= He Jiatie =

Chinese politician (born 1961)

He Jiatie (; born October 1961) is a Chinese politician. A senior discipline official responsible for carrying out the anti-corruption campaign under Xi Jinping, He was investigated for breaching Chinese Communist Party discipline in 2016, and demoted to department-level (tingjuji; ). He was accused of leaking secrets related to party inspection work.

==Career timeline==
He was born in Li County, Hunan. He joined the Chinese Communist Party (CCP) in 1983. He has a bachelor's degree from the Hunan Agricultural College (Changde campus), and has an MBA from Hunan University and a doctorate in management. He was a party disciplinary official for much of his career, beginning his term at the Hunan provincial commission for discipline inspection in 1996. He was put in charge of inspection work in Hunan province in 2000. In 2007, he was named provincial Direction of Supervision. In August 2008, he was sent to Beijing to serve as the head of the Cadre Supervision Department of the Central Organization Department.

==Anti-corruption campaign==
In May 2013, he was named deputy head of the Fifth Inspection Group, in charge of Chongqing, where he assisted in bringing down municipal People's Congress Vice Chair Tan Qiwei. In November 2013, he was named deputy leader of the Fifth Inspection Group, in charge of Yunnan.

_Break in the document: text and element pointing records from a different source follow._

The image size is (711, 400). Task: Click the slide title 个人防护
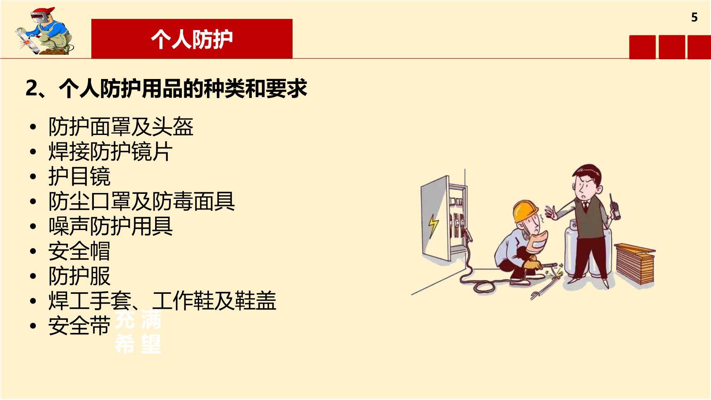click(x=192, y=40)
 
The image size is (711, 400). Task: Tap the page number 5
click(x=694, y=17)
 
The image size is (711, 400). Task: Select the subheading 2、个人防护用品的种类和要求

In Yunnan, he was instrumental in exposing the corruption case of former provincial party chief Bai Enpei, vice governor Shen Peiping and Kunming party chief Zhang Tianxin. In July 2014, he was named deputy leader of the Fourth Inspection Group, in charge of Tianjin. In Tianjin, He helped bring down former Tianjin police chief Wu Changshun. In July 2014, he was named deputy leader of the Fourth Inspection Group, in charge of Tibet. It is believed that the inspection in Tibet brought down former security official Le Dake.

In September 2014, he left his line of work in inspection and became a member of the Hubei provincial Party Standing Committee and head of party organization in Hubei, succeeding Lou Yangsheng. Sometime in 2015, He was investigated by the CCP's Central Commission for Discipline Inspection (CCDI) for breaching discipline.

On February 6, 2016, the CCDI announced that He was dismissed from his positions and demoted one level to a non-leading tingjuji (i.e., department-level) position. In its announcement, the CCDI stated that He "violated political rules and breached political discipline, leaked secrets related to inspection work; severely violated the spirit of the Eight-point Regulation, frequently visited private clubs, and used public funds for personal expenses."